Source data

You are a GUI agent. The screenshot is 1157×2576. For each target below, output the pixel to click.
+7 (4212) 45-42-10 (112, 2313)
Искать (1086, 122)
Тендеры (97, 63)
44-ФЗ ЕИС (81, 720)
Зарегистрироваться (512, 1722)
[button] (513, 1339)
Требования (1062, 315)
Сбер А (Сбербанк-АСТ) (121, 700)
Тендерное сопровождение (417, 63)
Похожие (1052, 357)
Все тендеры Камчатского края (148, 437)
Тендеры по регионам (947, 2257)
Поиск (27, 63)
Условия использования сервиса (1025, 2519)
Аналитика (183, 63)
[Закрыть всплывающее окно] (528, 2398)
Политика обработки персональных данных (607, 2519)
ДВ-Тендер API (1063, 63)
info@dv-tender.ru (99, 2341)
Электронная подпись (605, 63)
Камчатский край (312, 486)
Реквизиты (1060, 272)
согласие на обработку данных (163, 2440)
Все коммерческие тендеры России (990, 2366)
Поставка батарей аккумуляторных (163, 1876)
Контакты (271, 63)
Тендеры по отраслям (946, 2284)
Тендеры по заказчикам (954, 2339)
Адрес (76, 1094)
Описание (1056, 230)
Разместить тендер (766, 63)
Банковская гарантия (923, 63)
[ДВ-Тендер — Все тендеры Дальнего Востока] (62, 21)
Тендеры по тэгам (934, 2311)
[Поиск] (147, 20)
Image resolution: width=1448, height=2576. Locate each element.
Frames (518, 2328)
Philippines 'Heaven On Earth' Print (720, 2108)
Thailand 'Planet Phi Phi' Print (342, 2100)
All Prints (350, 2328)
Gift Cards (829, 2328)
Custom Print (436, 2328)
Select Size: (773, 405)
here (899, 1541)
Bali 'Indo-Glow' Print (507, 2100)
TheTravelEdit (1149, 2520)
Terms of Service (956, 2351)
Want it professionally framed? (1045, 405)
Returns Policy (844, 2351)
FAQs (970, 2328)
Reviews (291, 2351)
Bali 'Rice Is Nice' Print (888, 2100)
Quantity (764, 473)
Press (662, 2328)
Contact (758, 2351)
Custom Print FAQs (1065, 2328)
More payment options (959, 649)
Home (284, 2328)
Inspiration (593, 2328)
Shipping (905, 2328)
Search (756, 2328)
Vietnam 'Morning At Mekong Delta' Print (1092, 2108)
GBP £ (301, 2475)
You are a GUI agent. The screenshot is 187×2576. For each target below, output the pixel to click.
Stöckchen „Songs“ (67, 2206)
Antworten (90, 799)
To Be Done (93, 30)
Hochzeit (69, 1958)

## [PROMPT]
When the line with "Тендеры по заказчикам (954, 2339)" is reached in the data above, begin copying, and stop after the line with "To Be Done (93, 30)"; copy each line exactly, both ends included.

## [RESULT FOR THIS TASK]
Тендеры по заказчикам (954, 2339)
Адрес (76, 1094)
Описание (1056, 230)
Разместить тендер (766, 63)
Банковская гарантия (923, 63)
[ДВ-Тендер — Все тендеры Дальнего Востока] (62, 21)
Тендеры по тэгам (934, 2311)
[Поиск] (147, 20)
Image resolution: width=1448, height=2576. Locate each element.
Frames (518, 2328)
Philippines 'Heaven On Earth' Print (720, 2108)
Thailand 'Planet Phi Phi' Print (342, 2100)
All Prints (350, 2328)
Gift Cards (829, 2328)
Custom Print (436, 2328)
Select Size: (773, 405)
here (899, 1541)
Bali 'Indo-Glow' Print (507, 2100)
TheTravelEdit (1149, 2520)
Terms of Service (956, 2351)
Want it professionally framed? (1045, 405)
Returns Policy (844, 2351)
FAQs (970, 2328)
Reviews (291, 2351)
Bali 'Rice Is Nice' Print (888, 2100)
Quantity (764, 473)
Press (662, 2328)
Contact (758, 2351)
Custom Print FAQs (1065, 2328)
More payment options (959, 649)
Home (284, 2328)
Inspiration (593, 2328)
Shipping (905, 2328)
Search (756, 2328)
Vietnam 'Morning At Mekong Delta' Print (1092, 2108)
GBP £ (301, 2475)
You are a GUI agent. The screenshot is 187×2576. For each target below, output the pixel to click.
Stöckchen „Songs“ (67, 2206)
Antworten (90, 799)
To Be Done (93, 30)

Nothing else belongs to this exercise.